When the collimator and the four laser beams are aligned, we first measure the beam profile at the end of the setup. The channeltron is moved in horizontal direction from one side to the other, and every 1.25 mm the signal is measured four times: with the laser coupled in in horizontal direction, in vertical direction, both directions at the same time, and without lasers coupled in (see fig 3.1).

Figure 3.1: Beam profile without collimator, and with 1 and 2 dimensions of the collimator working

It can be seen that the increase in the signal of the channeltron is almost the same for the vertical and the horizontal dimension. The total increase of the signal when the lasers are coupled in at both dimensions of the collimator, is about a factor two. But since only 50% of the particles detected at the channeltron are metastable Helium atoms, the number of He* atoms increases with a factor 3.

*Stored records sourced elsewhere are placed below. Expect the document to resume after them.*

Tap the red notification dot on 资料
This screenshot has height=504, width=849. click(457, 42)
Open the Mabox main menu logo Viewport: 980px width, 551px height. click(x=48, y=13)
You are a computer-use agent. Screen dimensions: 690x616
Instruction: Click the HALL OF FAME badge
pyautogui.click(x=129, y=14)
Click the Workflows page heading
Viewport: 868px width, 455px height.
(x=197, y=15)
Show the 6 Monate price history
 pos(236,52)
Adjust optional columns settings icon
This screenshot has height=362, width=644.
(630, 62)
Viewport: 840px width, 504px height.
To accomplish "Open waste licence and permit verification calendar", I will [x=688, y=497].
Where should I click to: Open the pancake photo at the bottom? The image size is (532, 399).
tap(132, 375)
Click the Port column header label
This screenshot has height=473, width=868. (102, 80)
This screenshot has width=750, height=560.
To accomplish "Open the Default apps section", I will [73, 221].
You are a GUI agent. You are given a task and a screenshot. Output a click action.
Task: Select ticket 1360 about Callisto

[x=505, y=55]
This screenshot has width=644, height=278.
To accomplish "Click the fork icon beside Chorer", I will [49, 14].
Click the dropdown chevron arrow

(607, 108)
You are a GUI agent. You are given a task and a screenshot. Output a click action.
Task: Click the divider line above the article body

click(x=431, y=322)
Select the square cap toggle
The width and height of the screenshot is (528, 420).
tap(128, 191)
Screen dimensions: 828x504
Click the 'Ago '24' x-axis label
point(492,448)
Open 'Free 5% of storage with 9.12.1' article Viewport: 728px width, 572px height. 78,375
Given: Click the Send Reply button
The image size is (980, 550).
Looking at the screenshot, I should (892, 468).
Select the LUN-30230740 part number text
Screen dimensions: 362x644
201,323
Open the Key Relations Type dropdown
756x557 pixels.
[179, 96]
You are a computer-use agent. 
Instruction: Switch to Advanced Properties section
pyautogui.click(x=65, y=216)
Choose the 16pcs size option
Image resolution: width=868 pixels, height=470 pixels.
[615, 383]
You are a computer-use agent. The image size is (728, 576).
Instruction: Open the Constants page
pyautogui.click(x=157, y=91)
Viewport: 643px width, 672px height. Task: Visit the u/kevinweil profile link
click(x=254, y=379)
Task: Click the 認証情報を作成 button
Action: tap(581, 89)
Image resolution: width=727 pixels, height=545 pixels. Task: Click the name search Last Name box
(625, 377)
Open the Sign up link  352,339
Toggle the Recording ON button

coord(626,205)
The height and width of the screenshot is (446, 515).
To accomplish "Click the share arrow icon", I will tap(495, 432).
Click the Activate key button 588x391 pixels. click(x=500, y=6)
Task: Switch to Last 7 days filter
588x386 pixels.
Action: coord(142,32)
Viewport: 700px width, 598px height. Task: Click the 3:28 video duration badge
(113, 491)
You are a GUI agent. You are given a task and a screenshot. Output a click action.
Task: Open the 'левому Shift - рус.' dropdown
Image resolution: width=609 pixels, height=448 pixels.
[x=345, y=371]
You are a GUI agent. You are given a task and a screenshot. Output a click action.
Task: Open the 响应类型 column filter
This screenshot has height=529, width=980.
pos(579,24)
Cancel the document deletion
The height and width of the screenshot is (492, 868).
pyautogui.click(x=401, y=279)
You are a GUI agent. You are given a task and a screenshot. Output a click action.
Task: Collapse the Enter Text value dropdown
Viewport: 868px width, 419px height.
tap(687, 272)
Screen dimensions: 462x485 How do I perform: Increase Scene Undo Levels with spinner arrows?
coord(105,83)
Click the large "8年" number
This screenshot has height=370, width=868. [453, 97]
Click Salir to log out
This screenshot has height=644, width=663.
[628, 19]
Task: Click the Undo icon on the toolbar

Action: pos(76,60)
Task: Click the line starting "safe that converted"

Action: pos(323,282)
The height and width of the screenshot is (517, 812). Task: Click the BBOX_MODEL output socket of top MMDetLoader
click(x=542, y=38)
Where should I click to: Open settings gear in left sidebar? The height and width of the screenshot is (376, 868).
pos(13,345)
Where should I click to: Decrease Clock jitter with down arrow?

A strange thing that can be seen in fig. 3.1 is that the collimator does not give an increase in signal at the left side of the beam profile. Even if the position of the collimator was slightly changed, it was not possible to get an increase of signal at that place. An explanation could be that the wires of the MOC blocked the direct beam of particles, and the signal measured there exists completely of reflected photons.